··· TASK INPUTS
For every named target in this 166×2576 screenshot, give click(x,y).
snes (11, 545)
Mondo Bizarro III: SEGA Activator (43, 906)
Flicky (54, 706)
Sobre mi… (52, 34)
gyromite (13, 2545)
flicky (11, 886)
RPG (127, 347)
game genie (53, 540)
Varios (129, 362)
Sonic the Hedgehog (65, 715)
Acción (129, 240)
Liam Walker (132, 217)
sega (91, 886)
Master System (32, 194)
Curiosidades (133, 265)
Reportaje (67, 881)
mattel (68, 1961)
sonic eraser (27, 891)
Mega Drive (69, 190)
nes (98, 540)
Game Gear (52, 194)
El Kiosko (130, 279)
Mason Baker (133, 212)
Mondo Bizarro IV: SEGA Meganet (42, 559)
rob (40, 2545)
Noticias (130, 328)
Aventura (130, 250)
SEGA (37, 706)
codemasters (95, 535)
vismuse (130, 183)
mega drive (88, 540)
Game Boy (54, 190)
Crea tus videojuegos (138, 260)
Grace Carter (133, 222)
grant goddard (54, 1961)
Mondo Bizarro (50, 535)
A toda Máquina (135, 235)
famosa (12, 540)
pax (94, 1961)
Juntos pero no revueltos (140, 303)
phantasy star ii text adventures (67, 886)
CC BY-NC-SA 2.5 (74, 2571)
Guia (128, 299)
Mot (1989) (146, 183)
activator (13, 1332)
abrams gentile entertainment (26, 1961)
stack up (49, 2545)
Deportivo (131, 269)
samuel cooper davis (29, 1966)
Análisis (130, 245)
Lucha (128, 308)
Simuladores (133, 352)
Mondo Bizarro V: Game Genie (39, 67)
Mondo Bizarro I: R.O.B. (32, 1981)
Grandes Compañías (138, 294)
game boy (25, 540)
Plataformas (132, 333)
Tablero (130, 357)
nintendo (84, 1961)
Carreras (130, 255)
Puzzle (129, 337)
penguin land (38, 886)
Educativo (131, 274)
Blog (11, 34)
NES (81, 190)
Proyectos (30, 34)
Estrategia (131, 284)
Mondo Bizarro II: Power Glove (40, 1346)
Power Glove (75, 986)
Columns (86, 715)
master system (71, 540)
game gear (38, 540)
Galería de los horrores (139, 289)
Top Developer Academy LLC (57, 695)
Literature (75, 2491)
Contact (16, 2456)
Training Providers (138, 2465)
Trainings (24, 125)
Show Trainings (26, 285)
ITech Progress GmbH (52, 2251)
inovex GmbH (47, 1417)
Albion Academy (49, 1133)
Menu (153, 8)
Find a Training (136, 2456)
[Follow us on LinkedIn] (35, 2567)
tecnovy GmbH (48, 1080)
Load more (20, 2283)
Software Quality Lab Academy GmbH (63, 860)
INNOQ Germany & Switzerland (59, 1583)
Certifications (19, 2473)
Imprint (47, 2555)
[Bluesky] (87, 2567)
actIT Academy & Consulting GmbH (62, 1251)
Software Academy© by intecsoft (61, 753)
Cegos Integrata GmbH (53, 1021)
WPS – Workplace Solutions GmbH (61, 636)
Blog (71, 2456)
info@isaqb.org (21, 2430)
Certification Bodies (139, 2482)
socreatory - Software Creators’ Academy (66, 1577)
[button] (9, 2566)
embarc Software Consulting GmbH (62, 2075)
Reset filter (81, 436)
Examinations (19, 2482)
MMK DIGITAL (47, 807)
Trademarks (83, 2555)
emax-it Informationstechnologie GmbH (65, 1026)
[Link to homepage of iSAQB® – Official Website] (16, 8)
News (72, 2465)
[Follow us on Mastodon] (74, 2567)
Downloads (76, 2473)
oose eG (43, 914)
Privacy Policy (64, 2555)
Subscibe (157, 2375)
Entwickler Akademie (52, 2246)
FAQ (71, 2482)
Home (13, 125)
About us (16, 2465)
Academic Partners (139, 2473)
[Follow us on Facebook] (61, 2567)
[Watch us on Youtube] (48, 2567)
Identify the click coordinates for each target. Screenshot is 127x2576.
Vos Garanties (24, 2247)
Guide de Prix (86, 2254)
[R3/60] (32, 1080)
······
** ASSIGNED TASK **
I'd like the lines above from the one with "Columns (86, 715)" up to and including the one with "[Link to homepage" copied exactly, with no other lines.

** SOLUTION TO THIS EXERCISE **
Columns (86, 715)
master system (71, 540)
game gear (38, 540)
Galería de los horrores (139, 289)
Top Developer Academy LLC (57, 695)
Literature (75, 2491)
Contact (16, 2456)
Training Providers (138, 2465)
Trainings (24, 125)
Show Trainings (26, 285)
ITech Progress GmbH (52, 2251)
inovex GmbH (47, 1417)
Albion Academy (49, 1133)
Menu (153, 8)
Find a Training (136, 2456)
[Follow us on LinkedIn] (35, 2567)
tecnovy GmbH (48, 1080)
Load more (20, 2283)
Software Quality Lab Academy GmbH (63, 860)
INNOQ Germany & Switzerland (59, 1583)
Certifications (19, 2473)
Imprint (47, 2555)
[Bluesky] (87, 2567)
actIT Academy & Consulting GmbH (62, 1251)
Software Academy© by intecsoft (61, 753)
Cegos Integrata GmbH (53, 1021)
WPS – Workplace Solutions GmbH (61, 636)
Blog (71, 2456)
info@isaqb.org (21, 2430)
Certification Bodies (139, 2482)
socreatory - Software Creators’ Academy (66, 1577)
[button] (9, 2566)
embarc Software Consulting GmbH (62, 2075)
Reset filter (81, 436)
Examinations (19, 2482)
MMK DIGITAL (47, 807)
Trademarks (83, 2555)
emax-it Informationstechnologie GmbH (65, 1026)
[Link to homepage of iSAQB® – Official Website] (16, 8)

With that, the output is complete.